💚 Vue.js Beginner

What is Vue's reactivity system?

Answer

Vue's reactivity system automatically tracks which data is used by the view and updates the DOM when that data changes — without manually manipulating the DOM. Vue 3 reactivity (Proxy-based): when you declare reactive state, Vue wraps the object in an ES Proxy. When the proxy's get trap is triggered (reading a property), Vue records that this effect/component depends on this data. When the proxy's set trap is triggered (writing a property), Vue notifies all dependents to re-run. ref(): makes a single value reactive. Returns an object with a .value property: const count = ref(0); count.value++; // triggers update.
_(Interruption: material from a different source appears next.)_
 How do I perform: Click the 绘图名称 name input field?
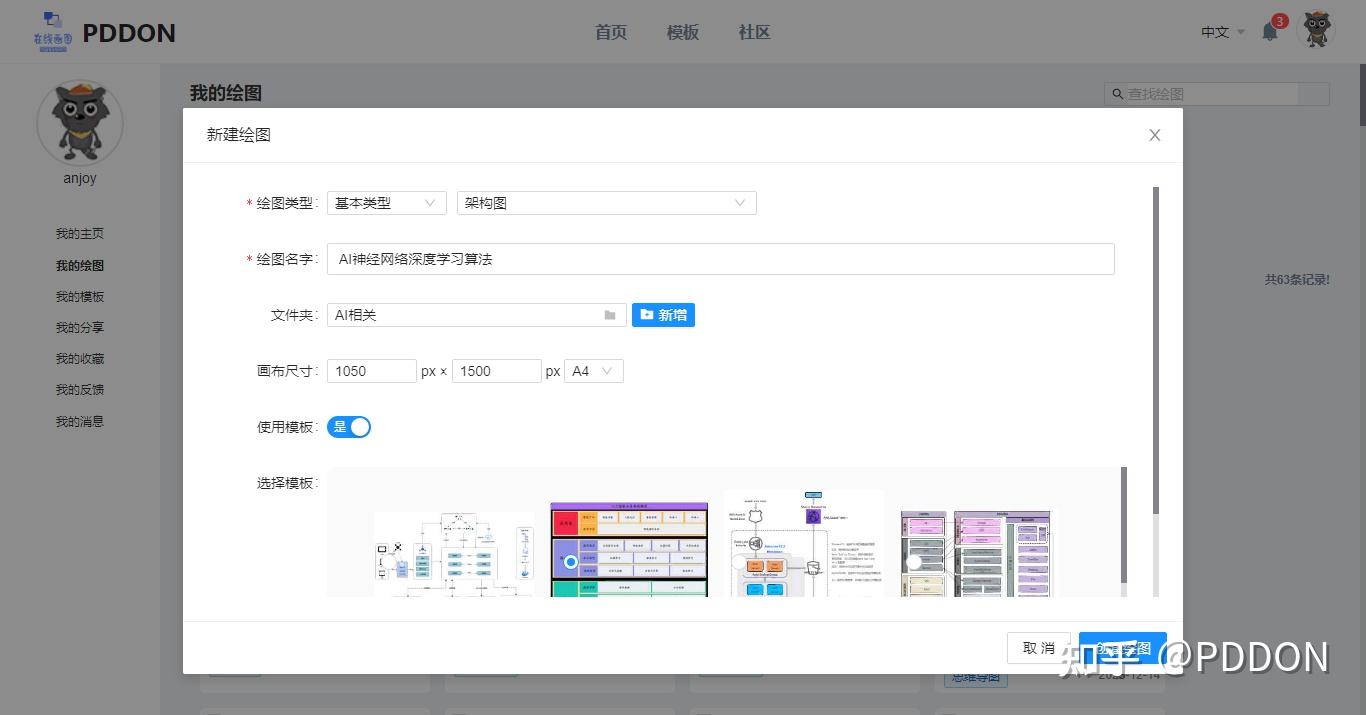click(720, 258)
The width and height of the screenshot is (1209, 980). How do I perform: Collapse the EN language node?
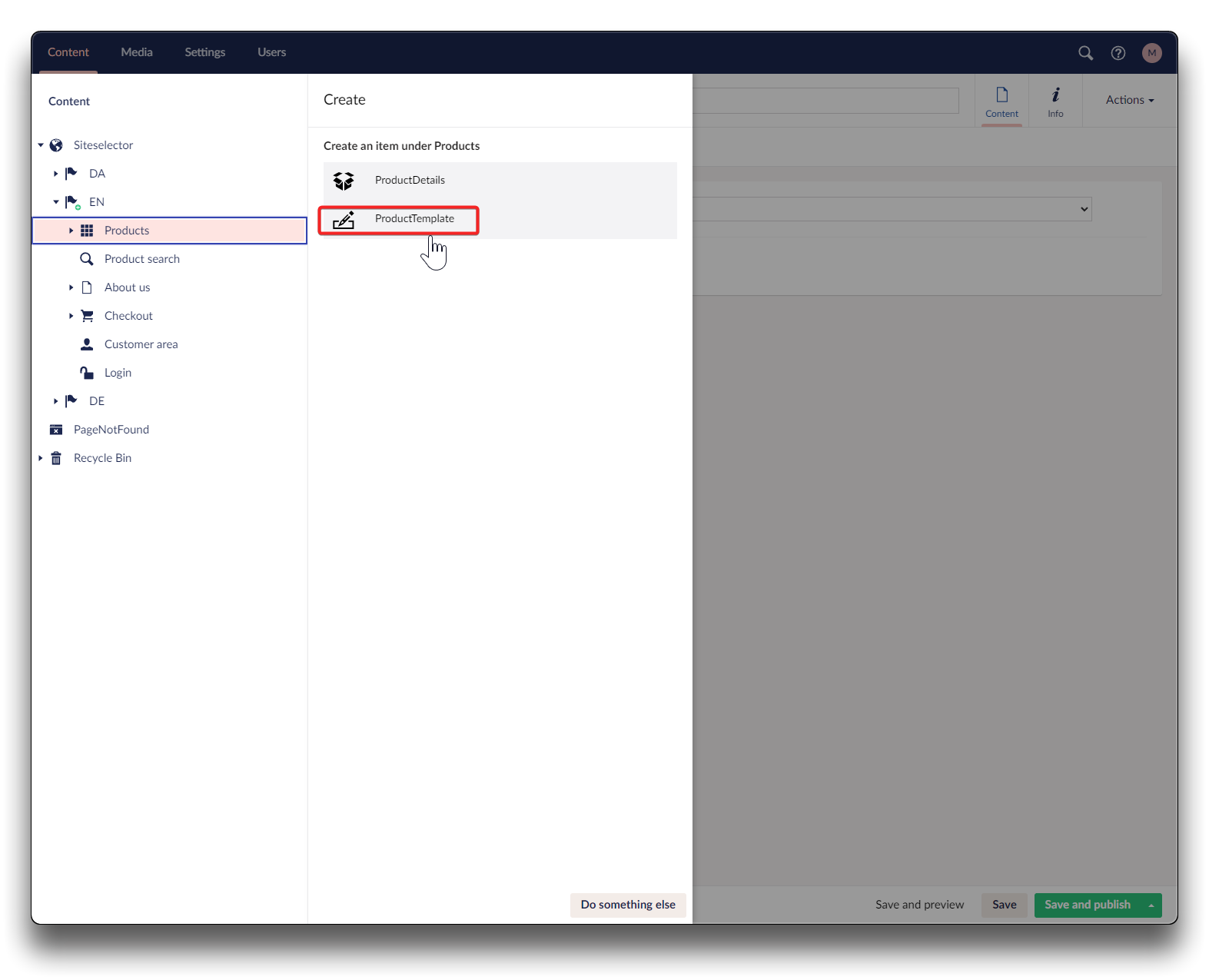(x=55, y=202)
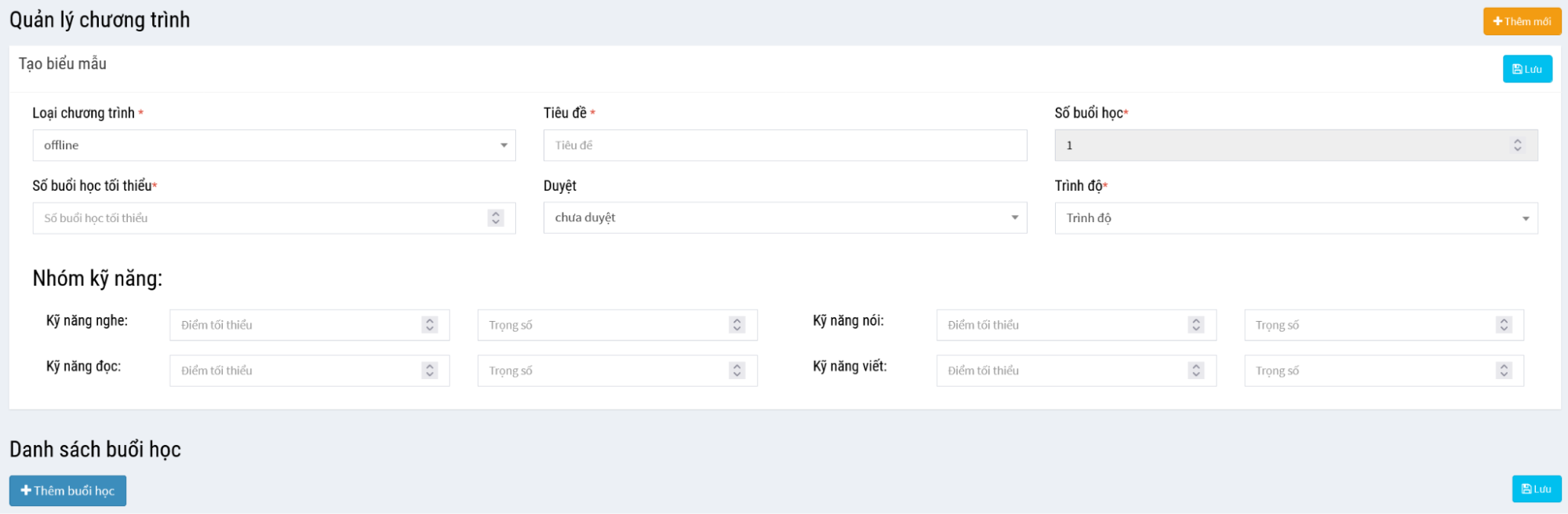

In templates, .value is unwrapped automatically: {{ count }}. reactive(): makes an entire object reactive using Proxy: const state = reactive({ count: 0, name: "Alice" }); state.count++;. No .value needed. Limitation: loses reactivity if destructured (const { count } = state breaks reactivity — use toRefs()). Vue 2 reactivity: used Object.defineProperty with explicit get/set interceptors. Couldn't detect property addition (this.newProp = value — not reactive), needed Vue.set(). Array mutation methods were patched. Vue 3's Proxy solves all these limitations — any property access/mutation is intercepted, including new properties and array index assignments.